Psicostorie
Psicoradio incrocia tante storie e in questa puntata ne presenta quattro significative ed emblematiche
🔊 Puntata 835
C’è I., che giovanissima inizia a sentire voci che le parlano, ma intorno non c’è nessuno; e allora chiede aiuto al padre. C’è B., che la cosa che ricorda vividamente del suo paese natio è la fame che ha patito. A. invece ha trovato nel rap il modo di elaborare il nero che vedeva intorno a sé. E poi ci sono le storie collettive, per esempio quella di una etnia matriarcale cinese che, caso unico al mondo, sembra non conoscere violenza sulle donne perché non concepisce il possesso in amore. In apertura, però, parliamo della grave situazione dei diritti umani, in particolare proprio di quelli delle donne, in Medio Oriente e nel mondo arabo. Vi proporremo una serie di poesie di donne arabe anche nelle prossime puntate per mantenere viva l’attenzione su questo tema.
Alberto “Il Belga” è un ascoltatore di Psicoradio. Tempo fa ci ha scritto che voleva raccontare come la musica sia stata importante nella sua vita e nell’affrontare la sua malattia. “Nei miei rap racconto come vivo l’insonnia, il disagio fisico e psicologico che ti dà la malattia” racconta il Belga ai microfoni di Psicoradio. “Prima consideravo la mia malattia come una condanna che riguardava solo me stesso; invece mi ha aiutato moltissimo viverla in comunità, con persone che avevano problemi anche più gravi dei miei, e li vivevano meglio”.
Poi c’è la storia di I, un’altra giovanissima ascoltatrice. “Un po’ di tempo fa ci ha chiamato: avrebbe voluto venire a parlare delle voci che, a 22 anni, hanno cominciato a tormentarla”, raccontano i redattori della radio della mente. Erano voci aggressive, insultanti e l’avevano portata a sentirsi sempre più sola. “Poi sono cambiate perché sono cambiata io, e ho imparato anche ad ascoltarle”, racconta I. Psicoradio le è servita per parlare di un tema che invece la spingeva a chiudersi in se stessa. “Sto imparando che non sono sola e ci sono tanti altri come me”. In redazione I. è venuta con il padre: “Io non mi vergogno mai di lei, perché è mia figlia. Mi rendo conto che viviamo in un mondo dove spesso più che sforzarsi di comprendere si cercano solo definizioni”.
“La cosa che ricordo meglio è la fame”. Fin dall’inizio la vita di B., una bimba scalza che prende a morsi la vita, è stata difficile: nata in Brasile, ha passato i primi sette anni in un orfanotrofio.
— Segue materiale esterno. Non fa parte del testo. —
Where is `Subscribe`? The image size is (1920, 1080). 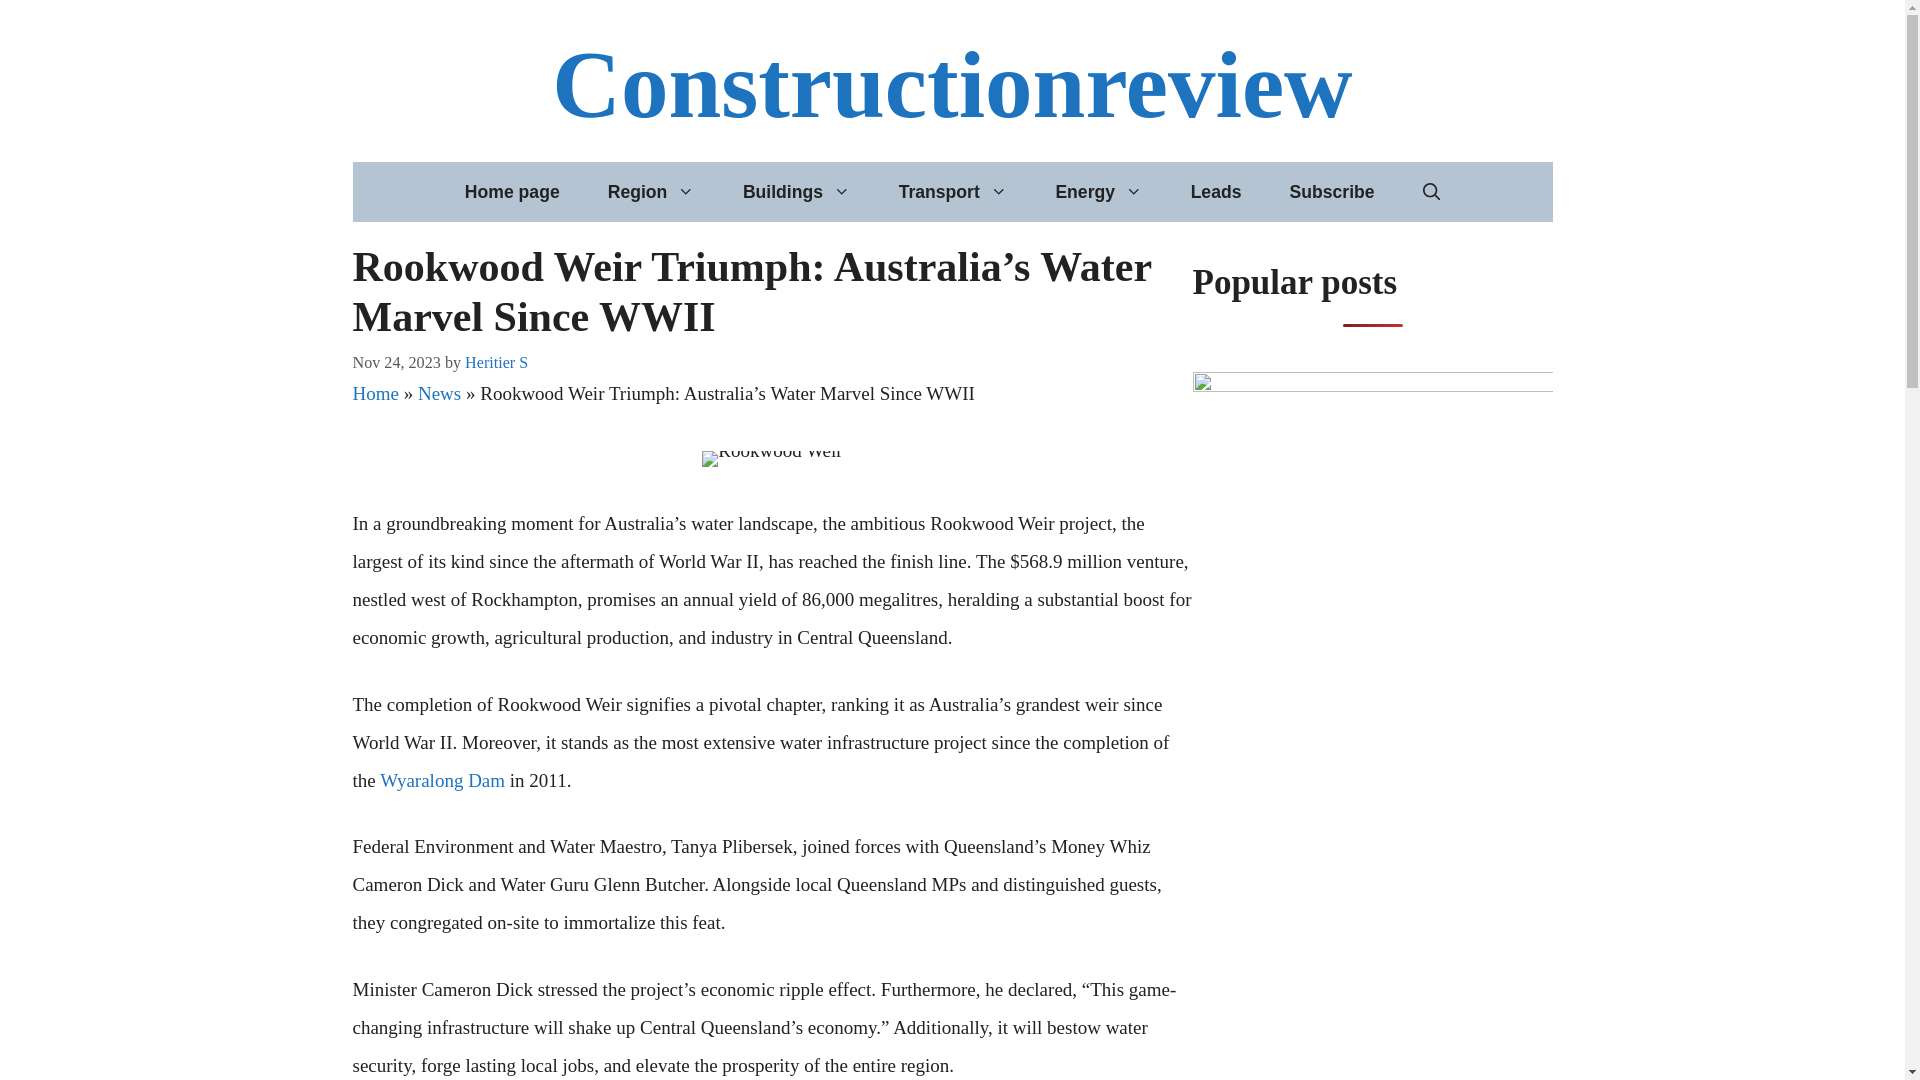 Subscribe is located at coordinates (1331, 192).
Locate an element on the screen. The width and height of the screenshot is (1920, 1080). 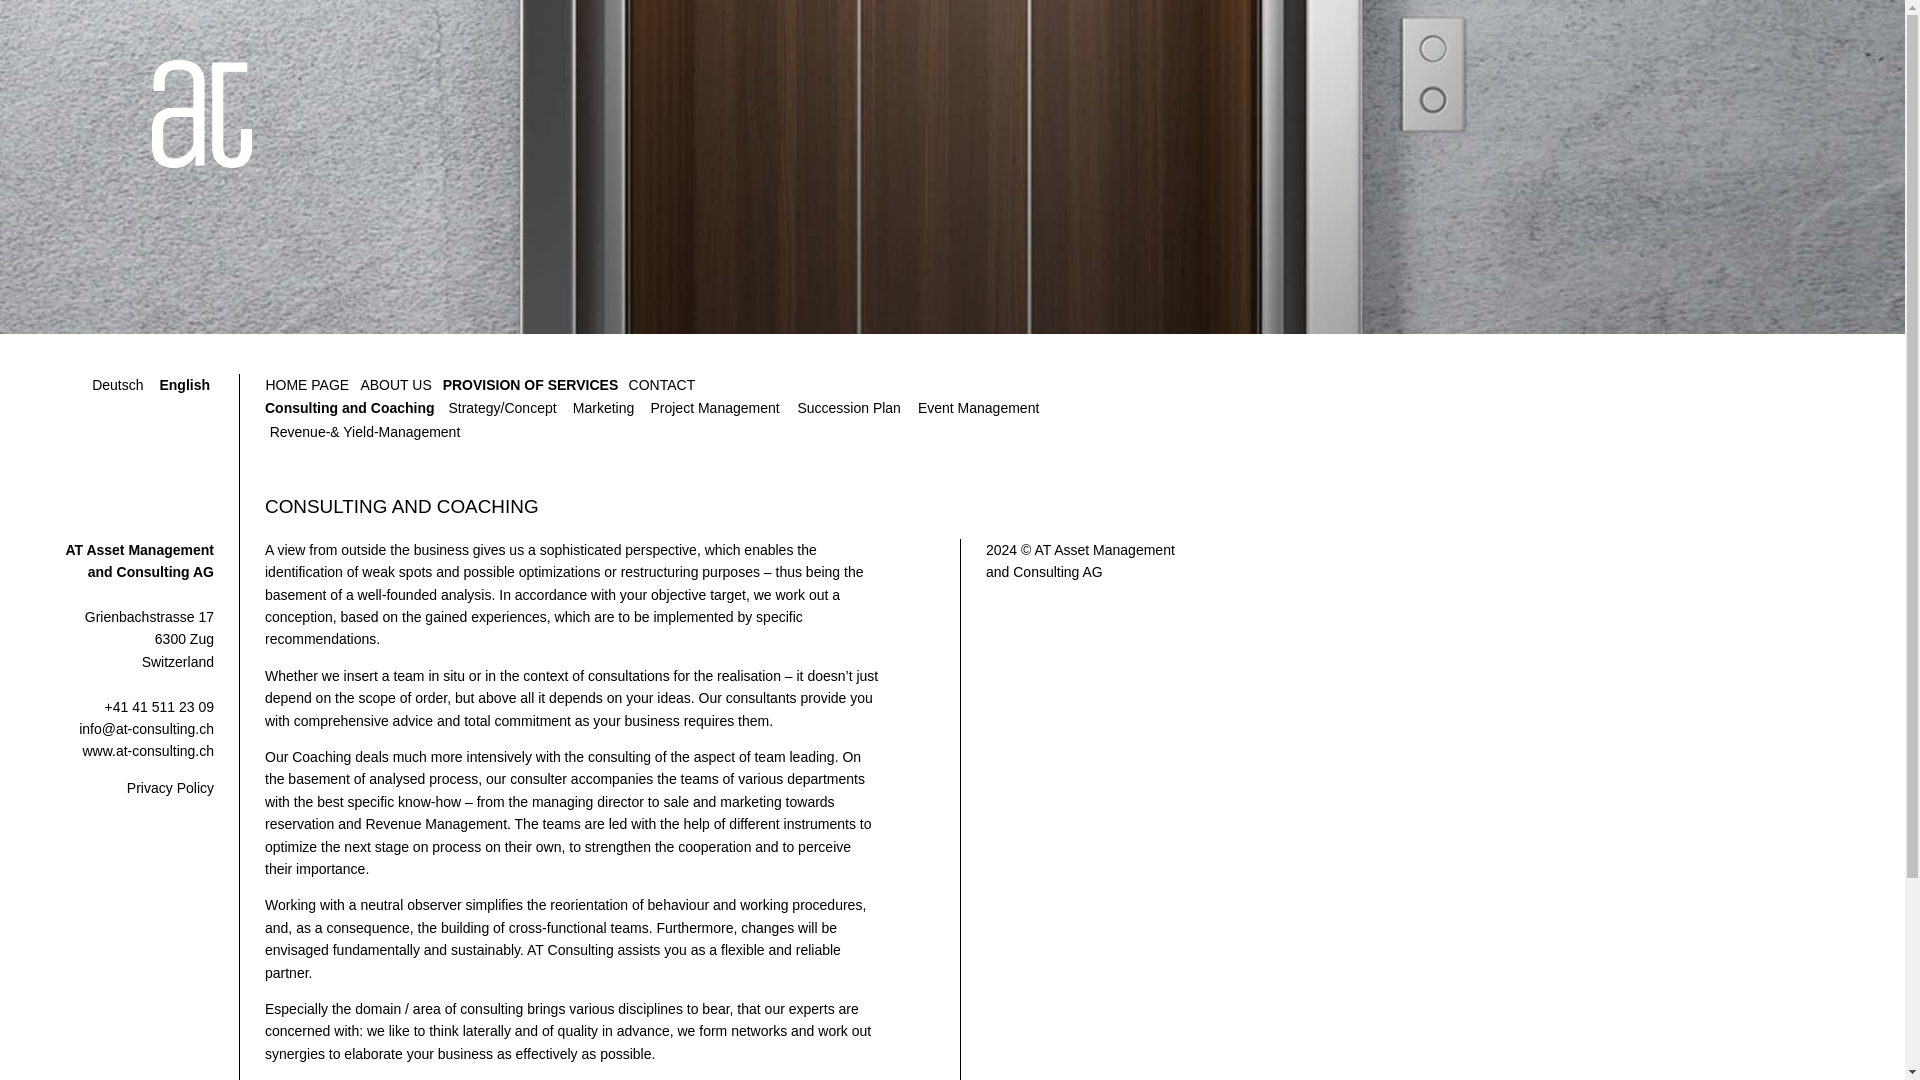
Consulting and Coaching is located at coordinates (350, 408).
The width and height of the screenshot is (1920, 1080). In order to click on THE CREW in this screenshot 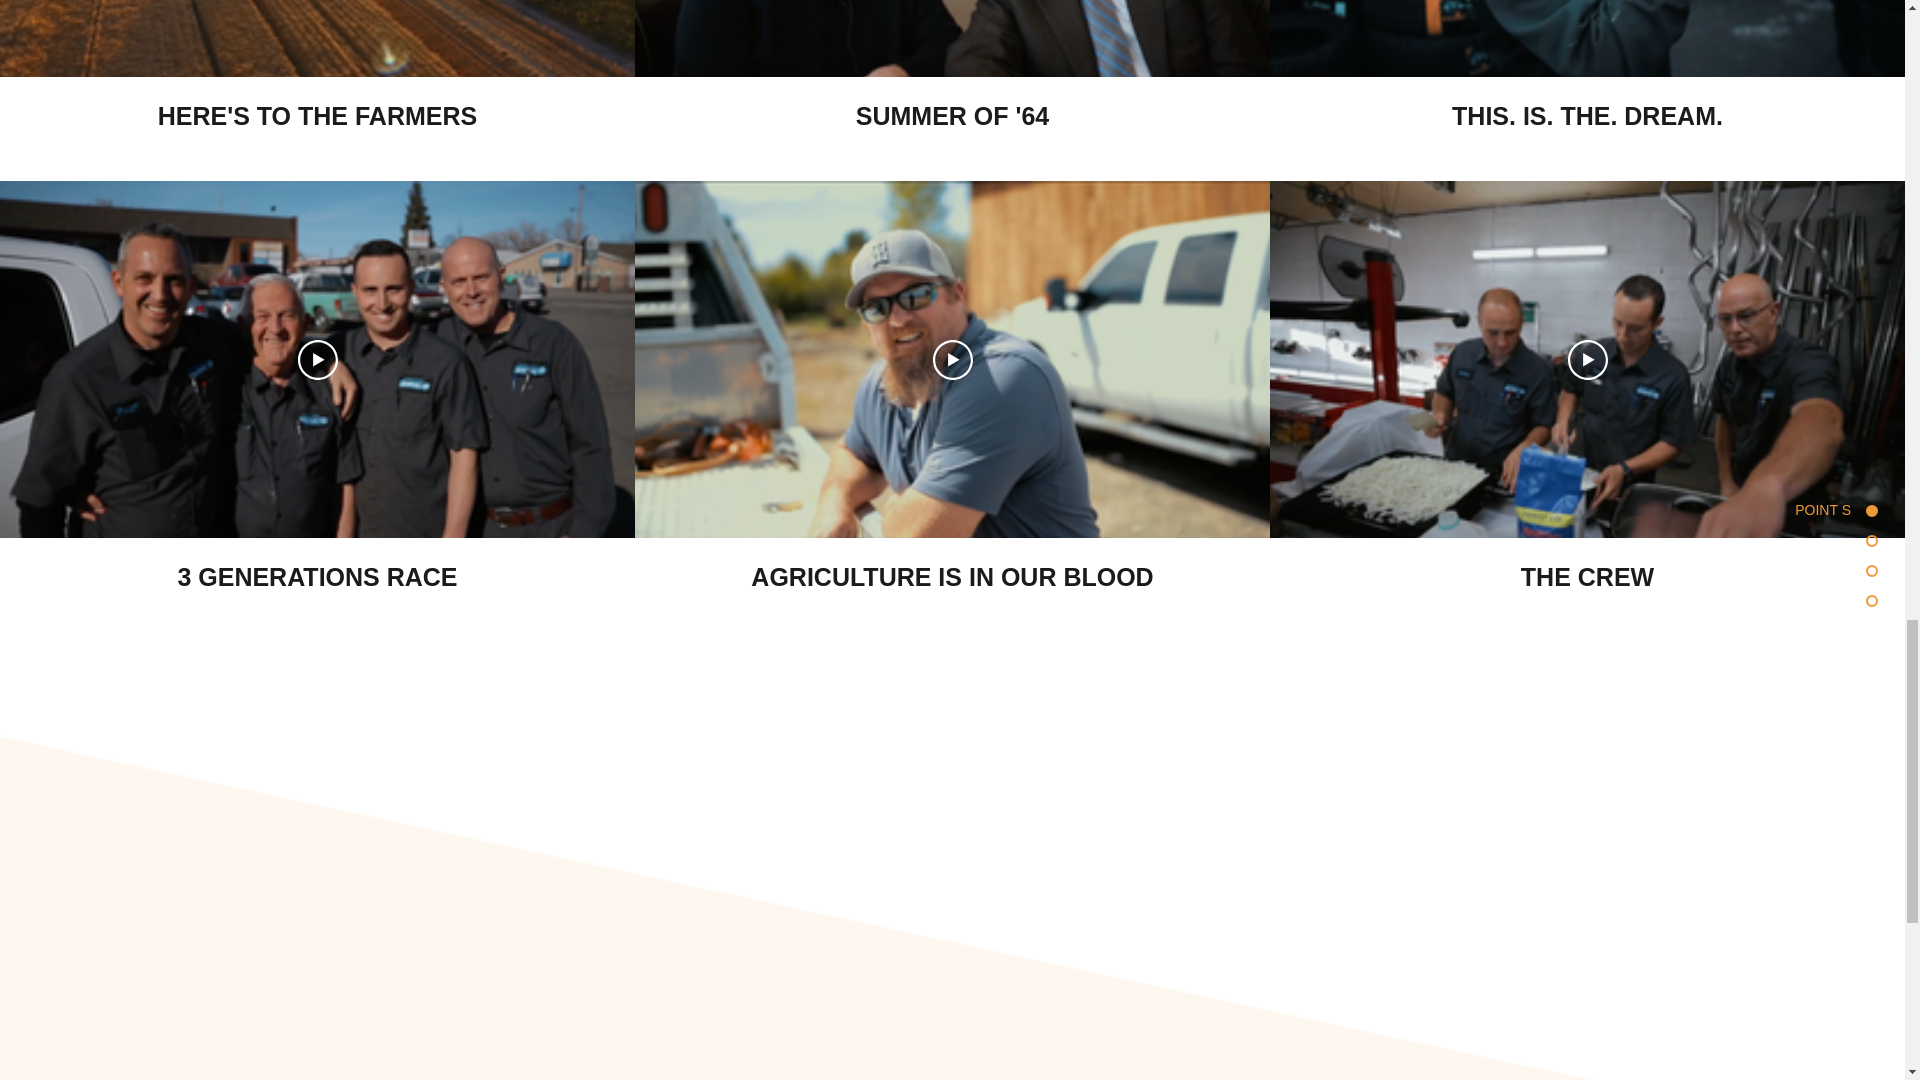, I will do `click(1588, 576)`.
Dopo altri tredici anni burrascosi è arrivata a Psicoradio. La sua storia è una storia di cambiamento: era arrabbiata con il mondo ma, dopo otto anni di redazione, quando è andata via aveva preso in mano la sua vita. una casa, un contratto di lavoro a tempo indeterminato e le spalle forti di chi ne ha passate tante e sa guadagnarsi il futuro.
C’è una piccola minoranza etnica, che è riuscita a realizzare qualcosa di straordinario. Sono i Moso, circa 40 mila persone fra uomini e donne che vivono ai piedi dell’Himalaya, in una società matrilineare: senza stupri, senza violenza e senza femminicidi. In questa società non esiste la violenza, perché si è sempre evitato di legare l’amore al possesso. Tra i Moso non esiste il matrimonio, e le relazioni d’amore e di sesso non concepiscono il concetto d’appartenenza: la gelosia è considerata un sentimento ridicolo e distruttivo. La redazione di Psicoradio aveva intervistato l’antropologa Francesca Rosati Freeman, che ha vissuto per un periodo nei villaggi Moso. A loro ha dedicato un documentario dal titolo “Nel nome della Madre”, che illustra come siano riusciti a creare una cultura senza violenza sulle donne e dove l’amore, senza possesso e matrimonio, è un sentimento puro, slegato da classe sociale e situazione economica.